What you are asked to do
Summarize the advice about the unfinished bridge and paving job in two sentences.

Passage provided
Of course, paying $14,000 up front was a mistake - you probably realize that now. Sounds like a pretty substantial bridge repair, or a long drive for that amount of $ - that is more like a new small bridge and brand new driveway from scratch cost.


The fact the property is for sale (or even under contract) should not affect his rights, provided he completes the work before closing (i.e. completes it with you, the original signer of the contract, before the new owner takes possession). As long as the work is done under the contract while you still own the house, he can file a lien on it if not paid - though would have to do so before closing probably to be covered.


There is a presumption here that the buyers agree to the bridge and paving job.


Because he is holding up the job, you could also have possible recourse against him it his delay results in a delay in closing or the deal falling through because the work is not done. You say nothing in the contract about the road and bridge - do they then not have to be repaired before closing - i.e. is there not a contingency (assuming the property is actually under contract for sale) requiring the repairs ? Though if contingency period is not up yet, couldpop up during the inspection phase.


Your recourses if he does not get it done - call his Bond, though that is almost certain to put at least a couple to several month delay in the completion date. Other option, which might also delay things, is get an attorney specializing in real estate and construction contracts to put pressure on him to get it done. One way to alleviate his lien concern, maybe, would be to set up the rest of the money in an escrow account - to be released to him when YOU certify that he has completed the job satisfactorily. That way he would know the $ are available to pay him, making a lien unlikely to be needed - from his point of view. Be sure any escrow account makes it clear it needs YOUR (or your attorney's) signature to release the funds - don't let him use standard contractor escrow release terms which allow the contractor to certify the work is done and claim the funds.

Provided information
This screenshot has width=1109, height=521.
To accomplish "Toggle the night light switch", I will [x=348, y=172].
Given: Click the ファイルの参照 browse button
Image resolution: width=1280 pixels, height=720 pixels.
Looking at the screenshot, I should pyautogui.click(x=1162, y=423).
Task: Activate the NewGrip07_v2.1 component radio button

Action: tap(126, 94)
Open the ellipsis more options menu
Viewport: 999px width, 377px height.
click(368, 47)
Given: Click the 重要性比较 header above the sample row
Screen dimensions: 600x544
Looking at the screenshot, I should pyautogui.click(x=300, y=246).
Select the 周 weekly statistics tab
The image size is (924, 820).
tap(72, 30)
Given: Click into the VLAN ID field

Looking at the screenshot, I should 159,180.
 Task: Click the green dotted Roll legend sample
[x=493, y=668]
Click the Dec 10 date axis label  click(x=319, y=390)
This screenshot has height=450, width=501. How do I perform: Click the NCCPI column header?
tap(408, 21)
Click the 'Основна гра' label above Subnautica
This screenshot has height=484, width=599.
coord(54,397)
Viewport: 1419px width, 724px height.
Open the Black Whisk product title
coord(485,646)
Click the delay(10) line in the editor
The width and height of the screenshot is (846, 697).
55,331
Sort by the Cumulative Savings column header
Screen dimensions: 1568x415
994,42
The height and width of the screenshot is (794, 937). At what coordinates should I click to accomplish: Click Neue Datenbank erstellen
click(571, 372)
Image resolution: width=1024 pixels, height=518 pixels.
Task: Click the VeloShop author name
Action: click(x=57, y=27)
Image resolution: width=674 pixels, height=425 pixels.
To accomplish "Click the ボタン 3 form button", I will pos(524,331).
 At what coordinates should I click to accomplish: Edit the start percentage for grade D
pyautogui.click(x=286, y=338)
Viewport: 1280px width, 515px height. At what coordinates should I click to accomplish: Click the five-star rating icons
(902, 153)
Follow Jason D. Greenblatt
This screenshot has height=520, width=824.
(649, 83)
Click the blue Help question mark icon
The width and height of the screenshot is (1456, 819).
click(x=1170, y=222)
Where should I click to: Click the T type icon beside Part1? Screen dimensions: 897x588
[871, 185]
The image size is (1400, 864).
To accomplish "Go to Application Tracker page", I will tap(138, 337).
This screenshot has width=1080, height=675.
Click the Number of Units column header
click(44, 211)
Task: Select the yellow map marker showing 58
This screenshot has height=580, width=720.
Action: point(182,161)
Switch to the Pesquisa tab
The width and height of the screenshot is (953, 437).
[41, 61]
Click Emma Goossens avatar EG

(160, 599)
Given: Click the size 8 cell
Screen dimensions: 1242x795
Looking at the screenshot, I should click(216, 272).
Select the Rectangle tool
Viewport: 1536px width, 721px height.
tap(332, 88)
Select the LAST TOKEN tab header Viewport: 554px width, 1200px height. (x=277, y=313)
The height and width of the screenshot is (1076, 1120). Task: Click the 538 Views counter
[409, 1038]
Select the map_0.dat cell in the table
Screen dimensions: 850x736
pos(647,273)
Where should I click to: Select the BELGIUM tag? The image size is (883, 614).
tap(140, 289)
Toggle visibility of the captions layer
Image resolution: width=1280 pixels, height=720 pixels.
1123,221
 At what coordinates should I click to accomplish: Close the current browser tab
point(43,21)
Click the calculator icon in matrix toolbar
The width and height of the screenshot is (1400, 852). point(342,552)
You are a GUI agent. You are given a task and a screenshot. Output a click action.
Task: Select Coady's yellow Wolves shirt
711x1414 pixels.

Solved problem
The property's sale should not affect the contractor's rights if he finishes the work before closing, and he could file a lien if he is not paid, while his delays could give the owner recourse if they hold up closing or cause the deal to fall through. If he does not finish the job, the owner can call his bond or hire an attorney specializing in real estate and construction contracts, and putting the remaining money in an escrow account that only the owner's or the attorney's signature can release could ease his concern about needing a lien.